General Ahmed Dlimi: coup leader or victim of sex scandal?

Ahmed Dlimi made a career in the Moroccan army. This young army, also known as Forces Armées Royales, was officially founded on May 14, 1956. The name Dlimi is as infamous as that of the army he served. Both are characterized by arbitrariness, corruption, abuse of power and violence. The regime and the army are still in power, Ahmed Dlimi is not. His career ended as it had turned out with violence and scandals.
At the time Dlimi’s career took off, the armed forces consisted largely of soldiers who had served in the French and Spanish colonial armies. Well-known senior officers of this army were Generals Kettani Ben Hamou (1910 – 1965) and Mohamed Ben Mizzian Al Kassem (1897 – 1975). Their careers began in the colonial armies and they were the first Moroccans to be promoted to the rank of general.
The first achievements of this army were the bloody and violent repression of popular protests both in their own country and in Algeria. Notorious is the suppression of popular resistance in the Rif in 1958 and 1959. The rulers and the army did not hesitate to use poison gas and napalm against unarmed civilians. In 1963 it fought and lost a border dispute with neighboring Algeria, the so-called Sand War. And in 1975, Morocco became involved in the protracted Western Sahara War.
The same army was deployed against protesters in the Rif in 1984, who peacefully demonstrated against increases in the price of important foodstuffs. Many people were killed and injured.
In 1972, after the second military coup attempt, Hassan II convened his chief army officers and delivered the following message: “If I may give you good advice, I advise you to step back from political affairs and instead focus on making money”. In doing so, he introduced corruption within the military and at the same time implemented a reorganization in which the functions of defense secretary and chief of staff of the armed forces were abolished. Officer Ahmed Dlimi attended this meeting.

Disappearance of Ben Barka
Ahmed Dlimi was born in 1931 in Sidi Kacem, to a family descended from the Oulad Dlim clan from Western Sahara. These clan members have served in the armies of the Moroccan sultans since time immemorial. Lahcen Dlimi’s father was a translator for the French occupier at the time of the protectorate.

**Actions to take:**
a. Condense the paragraph of the Dlimi article beginning "The first achievements of this army" into a short bulleted list that keeps its main facts.
b. Extend the Dlimi article by writing the paragraph that follows its final sentence.

**Data block:**
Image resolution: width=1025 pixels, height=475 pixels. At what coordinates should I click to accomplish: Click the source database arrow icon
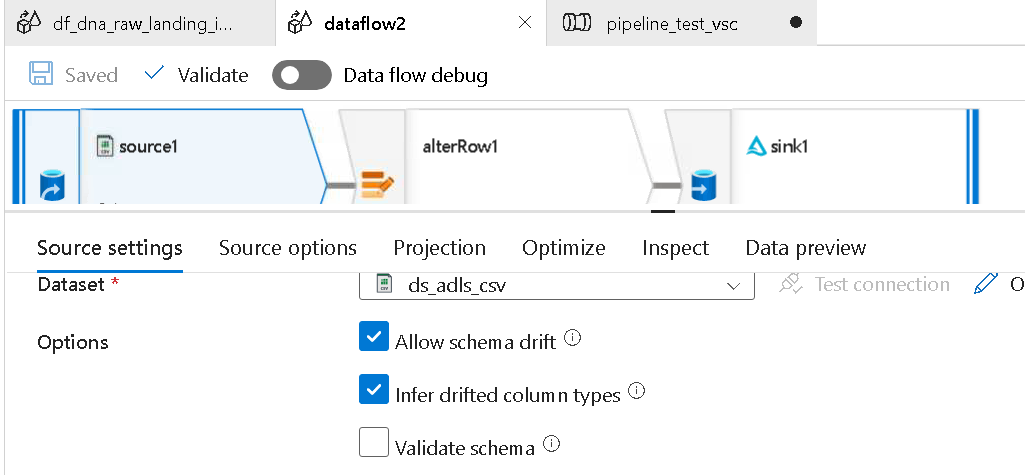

**Exercise responses:**
a.
- The army's first actions were the bloody, violent repression of popular protests in Morocco and in Algeria.
- In 1958 and 1959, it suppressed popular resistance in the Rif. The rulers and the army used poison gas and napalm against unarmed civilians.
- In 1963, it fought and lost a border dispute with Algeria, known as the Sand War.
- In 1975, Morocco became involved in the protracted Western Sahara War.

b.
Dlimi studied at the French officer school Dar el Beida in Meknes and became a lieutenant there in 1953. In 1958, after an internship in France, he married the daughter of the Moroccan Minister of the Interior and friend of King Mohamed V, Messaoud Chiguer.
After her father was released from his ministerial post, he divorced her. Dlimi remarried the same year to Zahra Bouselham, a daughter of a family close to the Oufkirs.
In his position as an army officer he was involved in the violent crackdown on the popular protest in the Rif in late 1958 and early 1959. He then worked briefly for military intelligence. He was then appointed head of CAB-1, the Moroccan internal secret service, predecessor of the current DGST Direction Général de Surveillance du Territoire.
And as deputy police director, Dlimi was taken into custody by French authorities for involvement in the disappearance of Ben Barka on October 29, 1965 in Paris. Mehdi Ben Barka was leader of the opposition and opponent of King Hassan II. Dlimi was acquitted after remand in the Parisian prison of La Santé. Shortly afterwards, in 1967, Hassan II Dlimi was promoted to the rank of colonel.
Coup d’état
Colonel Dlimi was appointed General Director of the Police in 1970, headed by the Minister of the Interior, General Oufkir. Subsequently, Dlimi was appointed director of Royal Adjutants. Thus the colonel worked his way up to become an important security adviser to Hassan II.
Dlimi’s name was on the death list of the coup plotters during the failed coup of July 10, 1971 in Skhirat. He narrowly escaped death by hiding with a small entourage of Hassan II and escaping the coup plotters.
During the second coup d’état on August 16, 1972, he and King Hassan II were on board the plane that was shot at by fighter jets of the Moroccan army. After the emergency landing at Rabat-Sale airport, he managed to get Hassan II and himself to safety by quickly leaving the plane with a weapon at the ready. Dlimi wanted to liquidate the commander of the Moroccan Air Force, Colonel Hassan Lyoussi, immediately. Hassan II prevented him from doing so because he wanted to get the plans for this coup out of Colonel Lyoussi.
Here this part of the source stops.